◆ HOW TO COMPLETE THIS TASK
Answer these questions from the memorial passage:
1. In what month and year did Geza Soos leave Hungary on a clandestine flight to Italy?
2. In what year did he leave for Switzerland?
3. In which U.S. state did the Soos family settle?

◆ TEXT PASSAGE
IN MEMORIUM: HELEN SOOS (1947 – 2004)
The first non-Swedish official whom Raoul Wallenberg met upon his arrival in Budapest in July
1944 was Geza Soos –
jurist, leader of a Protestant youth organization, a member of the Hungarian
Foreign Ministry and, under the Horthy government, a key figure in the
Hungarian Independence Movement working to resist the Nazis and, later, the
Communist takeover.
Soos, who had been helpful in the care of Jews prior to
Wallenberg’s arrival, also experienced the dangers which beset the young
Swede under the Arrow Cross government – hiding out, sleeping in
different places every night in order to escape capture or death. Unlike
Wallenberg, Soos left Hungary in December 1944 on a
clandestine flight to Italy where, in the wake of Soviet advance, he brought a
separate peace offer to the Allies, which was to have been extended through the
Vatican but he was detained by British officials before he could reach Rome,
After the Armistice, Soos again risked his life when
he returned to Hungary to help rebuild his nation, but in 1946, in the face of
Soviet arrests, left for Switzerland. He and his family lived near Geneva while
he studied for his ordination as a pastor. The Soos
family then came to settle in the United States, in the mountains of North
Carolina where they continued to live a life of Christian faith.. Tragically, Geza Soos died in 1953.

(Collected data entries)
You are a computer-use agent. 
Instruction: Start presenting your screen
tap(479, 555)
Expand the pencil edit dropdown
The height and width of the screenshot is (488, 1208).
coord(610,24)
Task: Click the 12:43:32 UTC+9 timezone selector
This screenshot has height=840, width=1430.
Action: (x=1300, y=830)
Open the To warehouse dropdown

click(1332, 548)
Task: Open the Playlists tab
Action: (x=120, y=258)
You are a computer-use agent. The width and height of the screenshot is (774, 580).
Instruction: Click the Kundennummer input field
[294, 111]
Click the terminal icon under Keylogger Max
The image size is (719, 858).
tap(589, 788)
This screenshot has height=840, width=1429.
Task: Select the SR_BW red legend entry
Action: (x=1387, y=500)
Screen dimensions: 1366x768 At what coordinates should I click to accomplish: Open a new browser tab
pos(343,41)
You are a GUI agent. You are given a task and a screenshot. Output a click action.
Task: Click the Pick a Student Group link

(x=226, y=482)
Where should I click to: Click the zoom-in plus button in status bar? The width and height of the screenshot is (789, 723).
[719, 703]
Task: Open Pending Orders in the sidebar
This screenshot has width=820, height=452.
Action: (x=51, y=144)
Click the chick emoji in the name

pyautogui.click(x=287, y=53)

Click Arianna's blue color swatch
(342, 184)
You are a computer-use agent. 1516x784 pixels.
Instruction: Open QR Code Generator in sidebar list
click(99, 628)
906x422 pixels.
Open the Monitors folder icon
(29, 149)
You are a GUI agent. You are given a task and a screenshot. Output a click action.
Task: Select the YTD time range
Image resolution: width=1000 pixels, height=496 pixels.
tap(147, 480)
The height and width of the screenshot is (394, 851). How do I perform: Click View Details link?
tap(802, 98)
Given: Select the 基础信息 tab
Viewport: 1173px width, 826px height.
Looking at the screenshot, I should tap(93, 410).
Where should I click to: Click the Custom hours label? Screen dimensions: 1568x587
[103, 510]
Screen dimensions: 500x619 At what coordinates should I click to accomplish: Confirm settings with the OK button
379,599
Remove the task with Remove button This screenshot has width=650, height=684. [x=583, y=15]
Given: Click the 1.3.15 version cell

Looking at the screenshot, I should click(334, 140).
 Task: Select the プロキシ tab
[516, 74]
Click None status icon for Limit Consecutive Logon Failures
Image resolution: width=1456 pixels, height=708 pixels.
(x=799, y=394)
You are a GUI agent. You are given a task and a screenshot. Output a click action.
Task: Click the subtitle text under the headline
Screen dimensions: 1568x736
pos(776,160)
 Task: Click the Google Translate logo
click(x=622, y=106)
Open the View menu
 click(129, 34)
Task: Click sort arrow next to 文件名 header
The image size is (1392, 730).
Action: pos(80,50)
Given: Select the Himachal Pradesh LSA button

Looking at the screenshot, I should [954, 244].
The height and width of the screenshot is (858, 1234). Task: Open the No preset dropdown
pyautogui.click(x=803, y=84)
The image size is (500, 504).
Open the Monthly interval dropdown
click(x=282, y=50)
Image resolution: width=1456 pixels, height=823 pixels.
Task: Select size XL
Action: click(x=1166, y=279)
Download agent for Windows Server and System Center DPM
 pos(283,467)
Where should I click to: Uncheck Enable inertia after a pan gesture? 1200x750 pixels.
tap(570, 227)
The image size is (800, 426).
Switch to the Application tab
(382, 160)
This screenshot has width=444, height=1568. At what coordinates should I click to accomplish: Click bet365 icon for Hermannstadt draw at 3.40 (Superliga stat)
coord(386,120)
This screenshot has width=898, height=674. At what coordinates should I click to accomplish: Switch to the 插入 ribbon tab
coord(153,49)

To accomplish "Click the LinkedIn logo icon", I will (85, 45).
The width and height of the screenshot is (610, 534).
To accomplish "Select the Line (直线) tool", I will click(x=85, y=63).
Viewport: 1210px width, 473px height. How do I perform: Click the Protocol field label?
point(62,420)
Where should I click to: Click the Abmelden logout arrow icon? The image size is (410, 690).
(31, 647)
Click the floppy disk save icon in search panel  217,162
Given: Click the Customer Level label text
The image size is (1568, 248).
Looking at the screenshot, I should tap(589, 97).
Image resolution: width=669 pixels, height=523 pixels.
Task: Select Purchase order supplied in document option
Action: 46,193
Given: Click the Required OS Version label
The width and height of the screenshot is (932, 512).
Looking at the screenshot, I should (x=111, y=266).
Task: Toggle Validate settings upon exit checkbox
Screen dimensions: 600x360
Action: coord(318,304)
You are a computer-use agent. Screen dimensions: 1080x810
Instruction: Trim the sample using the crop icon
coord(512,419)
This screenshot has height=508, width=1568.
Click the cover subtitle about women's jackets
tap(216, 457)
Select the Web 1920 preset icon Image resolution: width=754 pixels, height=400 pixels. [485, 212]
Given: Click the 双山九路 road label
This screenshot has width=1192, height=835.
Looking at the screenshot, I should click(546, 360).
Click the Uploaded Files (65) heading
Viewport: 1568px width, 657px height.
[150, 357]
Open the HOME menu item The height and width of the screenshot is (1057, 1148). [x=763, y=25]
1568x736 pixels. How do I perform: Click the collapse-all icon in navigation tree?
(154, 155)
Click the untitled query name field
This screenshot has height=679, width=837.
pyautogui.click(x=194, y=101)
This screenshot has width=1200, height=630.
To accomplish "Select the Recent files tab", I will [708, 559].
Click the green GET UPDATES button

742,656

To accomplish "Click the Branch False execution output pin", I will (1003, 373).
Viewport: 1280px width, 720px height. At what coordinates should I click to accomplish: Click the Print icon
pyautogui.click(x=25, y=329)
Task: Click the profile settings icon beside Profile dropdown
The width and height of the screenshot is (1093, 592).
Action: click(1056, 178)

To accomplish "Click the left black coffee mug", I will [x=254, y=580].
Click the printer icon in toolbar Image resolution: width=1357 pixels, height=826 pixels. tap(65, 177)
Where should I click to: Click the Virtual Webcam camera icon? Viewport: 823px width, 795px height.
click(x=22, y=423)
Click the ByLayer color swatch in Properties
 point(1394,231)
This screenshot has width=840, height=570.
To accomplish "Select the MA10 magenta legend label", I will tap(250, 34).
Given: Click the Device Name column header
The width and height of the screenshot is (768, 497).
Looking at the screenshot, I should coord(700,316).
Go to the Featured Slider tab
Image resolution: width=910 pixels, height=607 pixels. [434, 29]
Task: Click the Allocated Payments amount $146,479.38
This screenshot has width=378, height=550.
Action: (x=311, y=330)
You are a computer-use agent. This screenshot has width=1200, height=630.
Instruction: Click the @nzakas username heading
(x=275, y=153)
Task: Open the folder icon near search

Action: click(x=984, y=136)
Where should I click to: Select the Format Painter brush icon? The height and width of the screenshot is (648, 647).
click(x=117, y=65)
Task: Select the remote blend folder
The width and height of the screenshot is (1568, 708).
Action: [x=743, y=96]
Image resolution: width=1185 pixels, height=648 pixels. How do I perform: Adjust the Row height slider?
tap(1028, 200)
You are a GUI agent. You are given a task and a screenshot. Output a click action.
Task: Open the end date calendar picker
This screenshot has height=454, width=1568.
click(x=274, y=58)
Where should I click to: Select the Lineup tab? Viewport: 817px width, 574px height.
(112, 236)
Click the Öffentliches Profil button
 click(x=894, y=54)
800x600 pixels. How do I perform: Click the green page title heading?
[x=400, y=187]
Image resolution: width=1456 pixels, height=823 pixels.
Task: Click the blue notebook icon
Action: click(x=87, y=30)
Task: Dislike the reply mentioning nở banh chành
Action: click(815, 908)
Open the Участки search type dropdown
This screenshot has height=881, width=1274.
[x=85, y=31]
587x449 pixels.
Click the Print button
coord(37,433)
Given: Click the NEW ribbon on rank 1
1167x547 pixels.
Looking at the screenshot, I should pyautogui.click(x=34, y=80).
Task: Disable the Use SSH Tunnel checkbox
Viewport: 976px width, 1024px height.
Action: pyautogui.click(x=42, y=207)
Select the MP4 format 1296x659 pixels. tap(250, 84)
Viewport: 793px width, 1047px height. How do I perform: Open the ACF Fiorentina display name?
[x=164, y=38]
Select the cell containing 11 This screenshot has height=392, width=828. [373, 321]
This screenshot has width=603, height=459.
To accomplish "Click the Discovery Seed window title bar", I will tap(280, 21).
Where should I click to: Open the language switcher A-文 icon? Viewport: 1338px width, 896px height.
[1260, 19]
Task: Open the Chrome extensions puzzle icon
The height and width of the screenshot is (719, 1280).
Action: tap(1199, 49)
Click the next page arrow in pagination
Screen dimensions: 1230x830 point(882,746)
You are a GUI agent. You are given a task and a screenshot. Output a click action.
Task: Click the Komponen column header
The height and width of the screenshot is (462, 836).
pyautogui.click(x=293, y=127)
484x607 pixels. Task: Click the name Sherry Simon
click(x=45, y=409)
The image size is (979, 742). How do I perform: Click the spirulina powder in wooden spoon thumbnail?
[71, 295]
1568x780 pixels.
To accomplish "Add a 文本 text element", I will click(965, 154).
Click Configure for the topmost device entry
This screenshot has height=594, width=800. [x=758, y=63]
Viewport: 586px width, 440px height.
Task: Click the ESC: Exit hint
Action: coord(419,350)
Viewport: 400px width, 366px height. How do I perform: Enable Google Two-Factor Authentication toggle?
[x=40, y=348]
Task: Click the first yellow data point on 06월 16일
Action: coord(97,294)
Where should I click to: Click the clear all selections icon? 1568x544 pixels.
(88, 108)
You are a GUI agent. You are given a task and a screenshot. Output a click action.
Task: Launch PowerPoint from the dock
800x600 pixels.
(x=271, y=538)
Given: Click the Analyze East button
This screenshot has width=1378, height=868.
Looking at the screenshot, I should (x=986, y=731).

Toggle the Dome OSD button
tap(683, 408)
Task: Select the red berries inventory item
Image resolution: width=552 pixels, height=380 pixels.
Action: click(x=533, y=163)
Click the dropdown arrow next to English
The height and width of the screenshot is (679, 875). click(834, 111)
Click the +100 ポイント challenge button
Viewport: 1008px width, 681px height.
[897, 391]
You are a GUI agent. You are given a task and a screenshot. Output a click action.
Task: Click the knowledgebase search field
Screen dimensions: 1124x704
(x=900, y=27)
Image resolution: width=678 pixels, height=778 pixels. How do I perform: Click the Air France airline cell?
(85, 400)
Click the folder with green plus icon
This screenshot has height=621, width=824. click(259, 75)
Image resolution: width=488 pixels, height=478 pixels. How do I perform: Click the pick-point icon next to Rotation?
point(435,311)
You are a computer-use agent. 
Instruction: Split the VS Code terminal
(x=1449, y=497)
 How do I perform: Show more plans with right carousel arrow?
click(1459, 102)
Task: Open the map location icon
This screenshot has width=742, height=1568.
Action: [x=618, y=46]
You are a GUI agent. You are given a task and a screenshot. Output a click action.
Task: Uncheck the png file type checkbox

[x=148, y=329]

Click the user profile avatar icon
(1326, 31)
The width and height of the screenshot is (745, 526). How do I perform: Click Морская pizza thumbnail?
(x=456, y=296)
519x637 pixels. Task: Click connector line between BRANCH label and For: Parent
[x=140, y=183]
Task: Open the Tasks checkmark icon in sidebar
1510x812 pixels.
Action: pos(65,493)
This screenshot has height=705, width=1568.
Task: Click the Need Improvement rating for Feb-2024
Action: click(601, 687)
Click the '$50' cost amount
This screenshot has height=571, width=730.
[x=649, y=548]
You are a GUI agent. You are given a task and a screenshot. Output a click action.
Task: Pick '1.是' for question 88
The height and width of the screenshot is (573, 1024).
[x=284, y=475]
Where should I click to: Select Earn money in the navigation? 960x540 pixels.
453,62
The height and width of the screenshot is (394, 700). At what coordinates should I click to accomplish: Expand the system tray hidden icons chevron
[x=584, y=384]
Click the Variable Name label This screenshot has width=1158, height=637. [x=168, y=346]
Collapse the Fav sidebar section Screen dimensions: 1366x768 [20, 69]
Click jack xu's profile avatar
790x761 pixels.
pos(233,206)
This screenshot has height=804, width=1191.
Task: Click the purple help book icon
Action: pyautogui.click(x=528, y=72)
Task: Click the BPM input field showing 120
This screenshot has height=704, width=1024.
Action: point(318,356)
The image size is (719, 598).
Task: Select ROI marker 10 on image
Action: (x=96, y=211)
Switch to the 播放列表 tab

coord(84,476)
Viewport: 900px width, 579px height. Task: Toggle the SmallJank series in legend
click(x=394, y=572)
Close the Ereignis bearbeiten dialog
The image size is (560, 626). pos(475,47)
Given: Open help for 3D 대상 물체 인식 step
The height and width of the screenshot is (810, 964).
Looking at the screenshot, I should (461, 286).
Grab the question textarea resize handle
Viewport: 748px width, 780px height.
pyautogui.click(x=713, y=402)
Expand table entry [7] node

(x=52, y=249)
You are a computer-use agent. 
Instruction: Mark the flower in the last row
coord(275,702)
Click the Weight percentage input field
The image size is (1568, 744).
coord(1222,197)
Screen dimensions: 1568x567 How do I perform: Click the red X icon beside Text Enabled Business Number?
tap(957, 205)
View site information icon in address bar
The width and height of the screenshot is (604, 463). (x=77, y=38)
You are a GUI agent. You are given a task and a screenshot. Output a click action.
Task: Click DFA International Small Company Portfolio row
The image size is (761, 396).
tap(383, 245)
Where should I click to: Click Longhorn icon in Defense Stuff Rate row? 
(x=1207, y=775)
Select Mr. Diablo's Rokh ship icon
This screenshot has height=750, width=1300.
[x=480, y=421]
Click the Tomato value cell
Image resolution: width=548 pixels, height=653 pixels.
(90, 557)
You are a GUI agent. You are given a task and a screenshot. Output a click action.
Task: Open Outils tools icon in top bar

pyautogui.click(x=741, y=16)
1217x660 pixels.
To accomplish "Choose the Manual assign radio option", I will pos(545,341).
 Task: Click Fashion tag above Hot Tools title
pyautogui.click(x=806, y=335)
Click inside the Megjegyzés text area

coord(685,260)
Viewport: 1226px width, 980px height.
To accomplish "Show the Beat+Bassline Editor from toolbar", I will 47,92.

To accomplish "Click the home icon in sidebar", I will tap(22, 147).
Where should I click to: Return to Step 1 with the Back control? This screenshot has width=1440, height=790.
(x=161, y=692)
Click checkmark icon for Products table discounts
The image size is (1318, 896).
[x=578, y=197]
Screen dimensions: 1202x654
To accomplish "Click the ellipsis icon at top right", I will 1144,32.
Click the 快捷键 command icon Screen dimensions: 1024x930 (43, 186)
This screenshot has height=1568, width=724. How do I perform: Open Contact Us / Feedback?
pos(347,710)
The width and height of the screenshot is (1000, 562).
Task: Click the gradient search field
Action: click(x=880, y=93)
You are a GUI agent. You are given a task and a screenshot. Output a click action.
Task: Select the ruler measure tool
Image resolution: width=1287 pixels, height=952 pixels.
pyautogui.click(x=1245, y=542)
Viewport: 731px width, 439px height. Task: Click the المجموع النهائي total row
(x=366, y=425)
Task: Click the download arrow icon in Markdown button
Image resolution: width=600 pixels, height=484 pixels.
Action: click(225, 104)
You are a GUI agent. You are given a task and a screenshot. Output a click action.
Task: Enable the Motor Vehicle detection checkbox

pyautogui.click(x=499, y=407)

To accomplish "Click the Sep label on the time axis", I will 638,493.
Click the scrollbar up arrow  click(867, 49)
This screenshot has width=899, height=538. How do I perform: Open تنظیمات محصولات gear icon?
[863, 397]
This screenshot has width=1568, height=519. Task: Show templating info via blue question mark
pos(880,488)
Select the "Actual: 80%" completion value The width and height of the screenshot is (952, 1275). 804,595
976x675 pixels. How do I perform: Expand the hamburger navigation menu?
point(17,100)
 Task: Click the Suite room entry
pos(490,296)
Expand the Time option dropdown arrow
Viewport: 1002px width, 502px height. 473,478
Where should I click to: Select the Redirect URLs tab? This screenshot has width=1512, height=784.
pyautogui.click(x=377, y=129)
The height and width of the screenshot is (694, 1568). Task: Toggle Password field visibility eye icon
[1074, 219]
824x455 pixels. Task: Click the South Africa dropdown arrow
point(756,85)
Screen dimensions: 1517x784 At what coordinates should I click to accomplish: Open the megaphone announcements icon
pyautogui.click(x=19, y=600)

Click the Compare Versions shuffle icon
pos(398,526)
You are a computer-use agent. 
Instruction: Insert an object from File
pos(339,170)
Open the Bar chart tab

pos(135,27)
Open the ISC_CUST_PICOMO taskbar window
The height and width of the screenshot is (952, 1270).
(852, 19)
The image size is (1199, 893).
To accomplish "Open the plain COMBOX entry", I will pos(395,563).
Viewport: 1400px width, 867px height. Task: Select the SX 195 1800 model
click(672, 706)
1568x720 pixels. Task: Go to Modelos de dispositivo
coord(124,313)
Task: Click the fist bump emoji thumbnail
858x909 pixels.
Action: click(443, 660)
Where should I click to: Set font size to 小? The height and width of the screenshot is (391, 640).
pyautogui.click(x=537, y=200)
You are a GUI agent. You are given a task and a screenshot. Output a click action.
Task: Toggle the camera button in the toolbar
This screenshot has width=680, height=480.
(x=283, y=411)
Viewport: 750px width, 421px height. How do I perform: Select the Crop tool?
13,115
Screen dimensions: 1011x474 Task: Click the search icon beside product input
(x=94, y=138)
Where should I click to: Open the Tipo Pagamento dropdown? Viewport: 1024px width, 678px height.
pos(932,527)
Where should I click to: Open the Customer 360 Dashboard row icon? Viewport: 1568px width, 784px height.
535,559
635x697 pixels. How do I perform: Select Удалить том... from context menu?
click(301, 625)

◆ REPLY
1. December 1944
2. 1946
3. North Carolina